- Collected data
/---

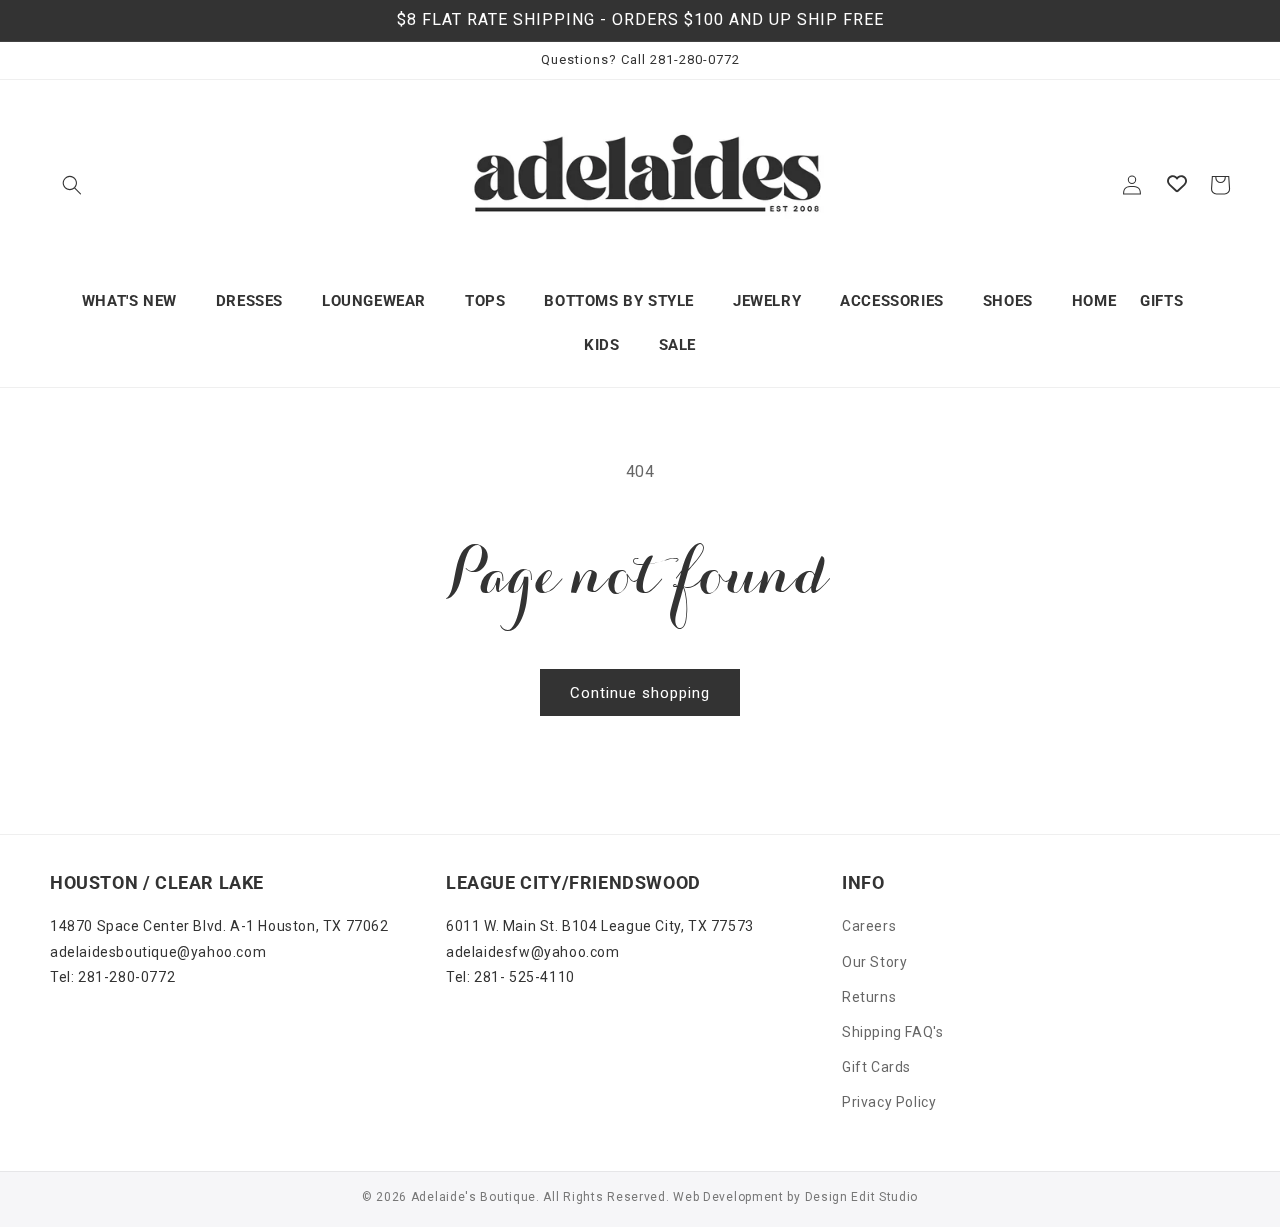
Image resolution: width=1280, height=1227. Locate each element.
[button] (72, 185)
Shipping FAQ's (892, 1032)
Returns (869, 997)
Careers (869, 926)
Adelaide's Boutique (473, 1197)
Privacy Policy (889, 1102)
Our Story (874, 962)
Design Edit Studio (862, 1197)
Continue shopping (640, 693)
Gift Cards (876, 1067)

\---
/---

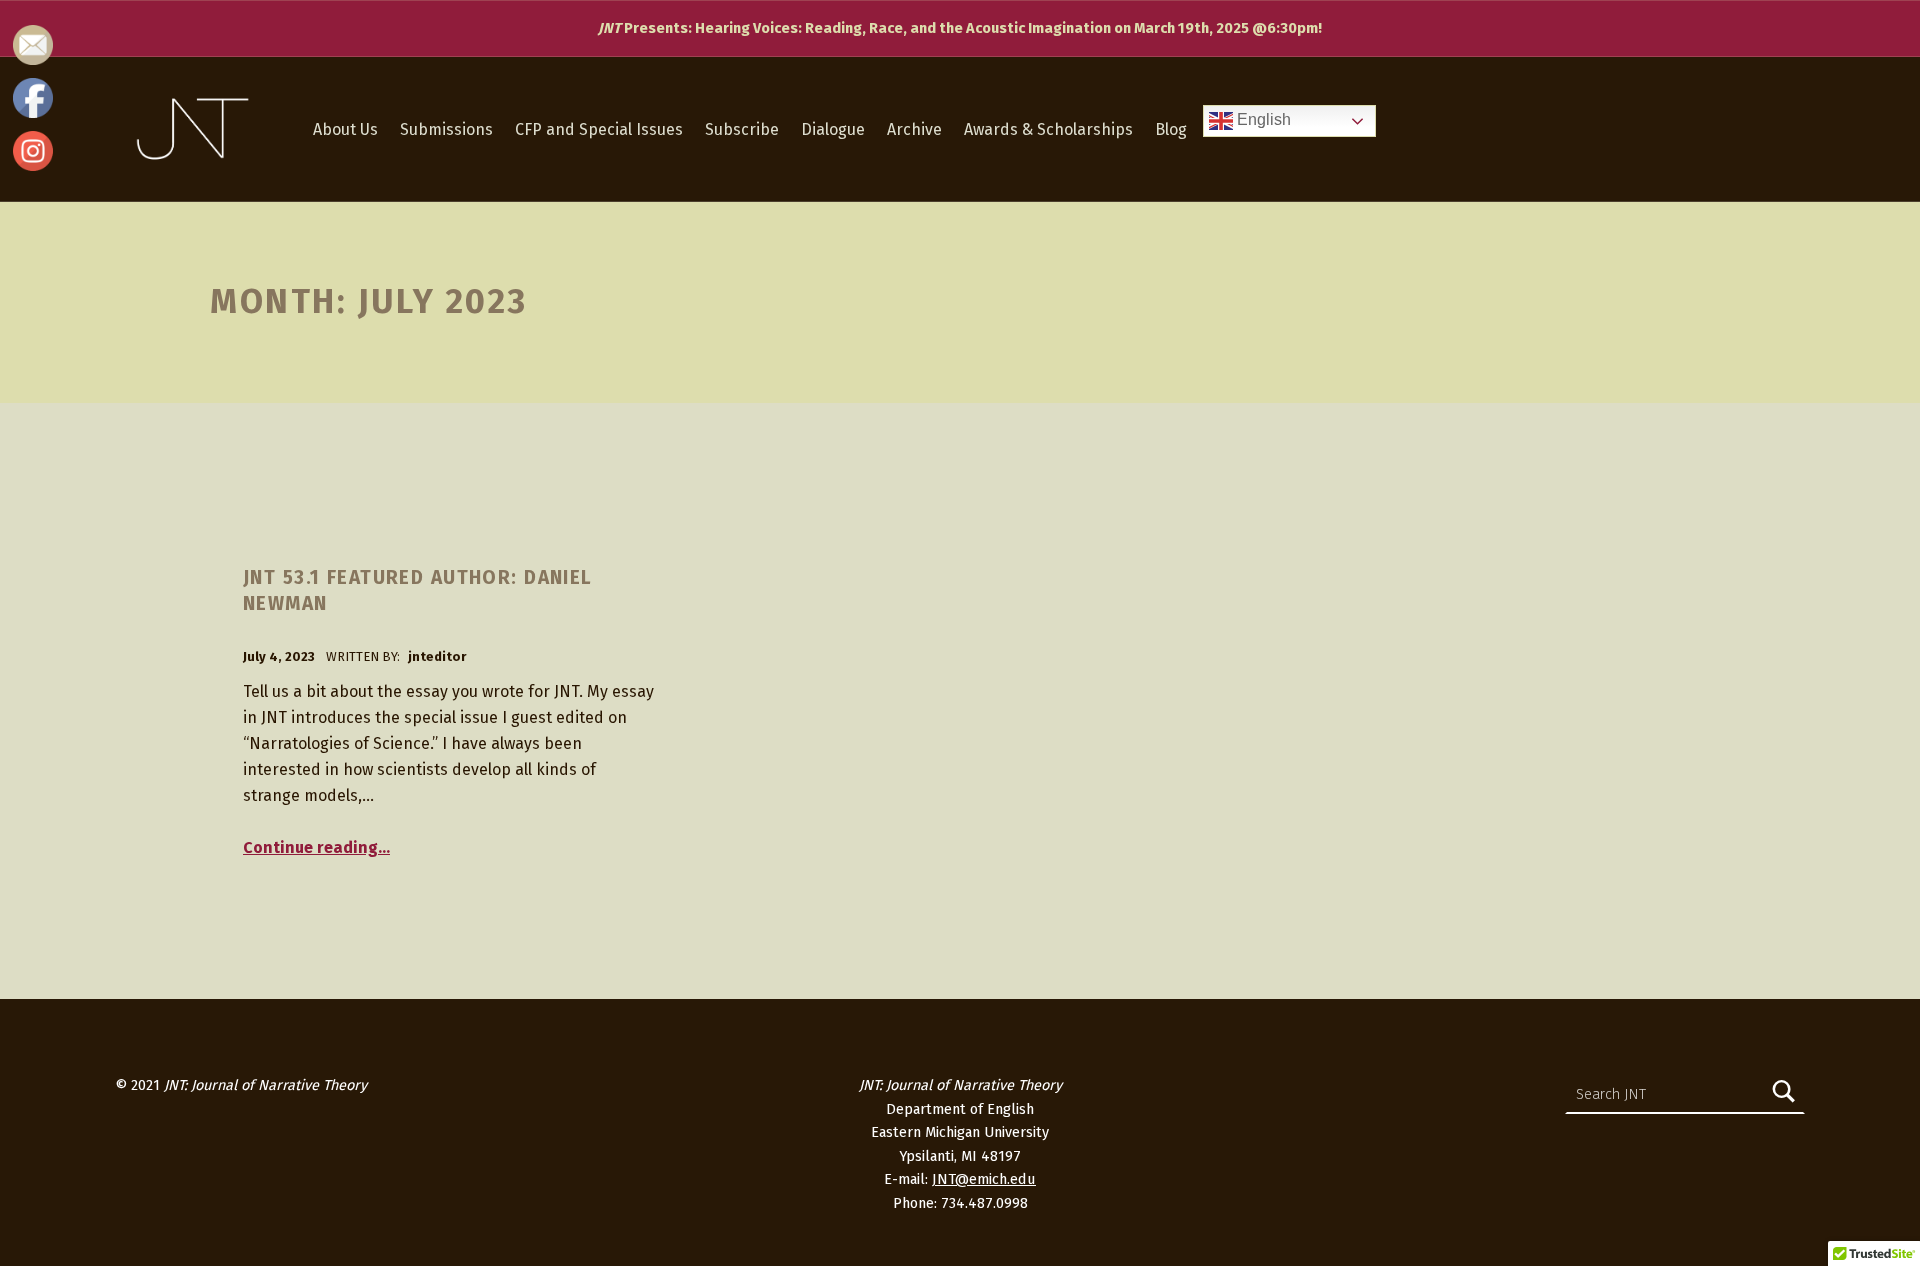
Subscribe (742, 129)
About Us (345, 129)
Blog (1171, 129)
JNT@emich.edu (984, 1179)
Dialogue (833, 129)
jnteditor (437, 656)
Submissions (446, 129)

\---

- TASK DIRECTIONS
Your answer should consist of the lines from the line with "About Us (345, 129)" to the line with "Submissions (446, 129)" above, repeated exactly, both ends included.

- RESPONSE AREA
About Us (345, 129)
Blog (1171, 129)
JNT@emich.edu (984, 1179)
Dialogue (833, 129)
jnteditor (437, 656)
Submissions (446, 129)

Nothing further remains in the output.